Countdown DORA: 15 Key Points of the Regulation on Digital Operational Resilience in the Financial Sector
September 12, 2024
With the Digital Operational Resilience Act ("DORA") - Regulation (EU) 2022/2554 (available here), the EU has established a legal framework to strengthen the stability, security and resilience of digital services in order to protect consumers and the financial sector from cyber threats. DORA applies to financial entities but also to companies that provide IT services to them, in particular cloud providers. These companies must ensure that they implement the requirements of DORA by January 2025 at the latest in order to avoid being fined under DORA. This includes, in particular, maintaining an effective defence against cyber threats, establishing mechanisms to respond to security incidents and ensuring business continuity. Below, 15 key points of DORA are presented to give companies an overview of whether DORA is applicable to them, what its requirements are and what to consider regarding its implementation.
- From when does DORA apply and which additional regulations were published in connection with DORA?
DORA came into force on 16 January 2023 and will be fully applicable from 17 January 2025. As additional guidance for the implementation and realization of DORA, the European Supervisory Authorities EBA, ESMA and EIOPA (together the “ESAs”) have published supplementary standards which contain specifications on certain topics in the form of regulatory technical standards (RTS), implementing technical standards (ITS) and guidelines. Furthermore, the European Commission has adopted specifying delegated acts. An overview of the published RTS, ITS, guidelines, and delegated acts can be found here. In addition to DORA, a DORA Amending Directive was published at the same time with the aim of keeping sectoral European directives consistent with the requirements of DORA. For example, Threat Led Penetration Tests (“TLPT”) were included in the SREP process of the Capital Requirements Directive (CRD) under DORA. The DORA Amending Directive amends the European Directives 2009/65/EC (UCITS Directive), 2009/138/EC (Solvency II), 2011/61/EU (AIFM Directive), 2013/36/EU (Capital Requirements Directive; CRD), 2014/59/EU (Resolution Directive), 2014/65/EU (MiFID II), (EU) 2015/2366 (PSD II) and (EU) 2016/2341 (IORP II Directive). - What is the aim of DORA?
The primary aim of DORA is to protect the digital operational stability and IT security of financial entities from serious disruptions that may occur in the context of information and communication technologies ("ICT") and to maintain their business continuity across the EU on an ongoing basis. In particular, the implementation of DORA should enable financial entities to defend against cyber-attacks, mitigate structural risks such as those arising from the concentration of ICT in the hands of a few third-party providers, and address technical complications that may affect operational stability. - To which companies is DORA applicable?
DORA applies to companies and institutions operating in the EU financial and insurance sector from a total of twenty areas of activity listed in Art. 2 para. 1 lit. (a)-(t) DORA (so called "financial entities").
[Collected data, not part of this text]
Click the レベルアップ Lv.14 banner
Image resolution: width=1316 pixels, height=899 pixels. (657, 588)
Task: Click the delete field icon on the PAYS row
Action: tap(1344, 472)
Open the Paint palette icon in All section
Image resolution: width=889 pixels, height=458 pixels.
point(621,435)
These include (a) credit institutions, (b) payment institutions, including payment institutions exempted pursuant to Directive (EU) 2015/2366, (c) account information service providers, (d) electronic money institutions, including electronic money institutions exempted pursuant to Directive 2009/110/EC, (e) investment firms, (f) crypto-asset service providers as authorized under the so called “Regulation on markets in crypto-assets” and issuers of asset-referenced tokens, (g) central securities depositories, (h) central counterparties, (i) trading venues, (j) trade repositories, (k) managers of alternative investment funds, (l) management companies, (m) data reporting service providers, (n) insurance and reinsurance undertakings, (o) insurance intermediaries, reinsurance intermediaries and ancillary insurance intermediaries, (p) institutions for occupational retirement provision, (q) credit rating agencies, (r) administrators of critical benchmarks, (s) crowdfunding service providers, and (t) securitization repositories.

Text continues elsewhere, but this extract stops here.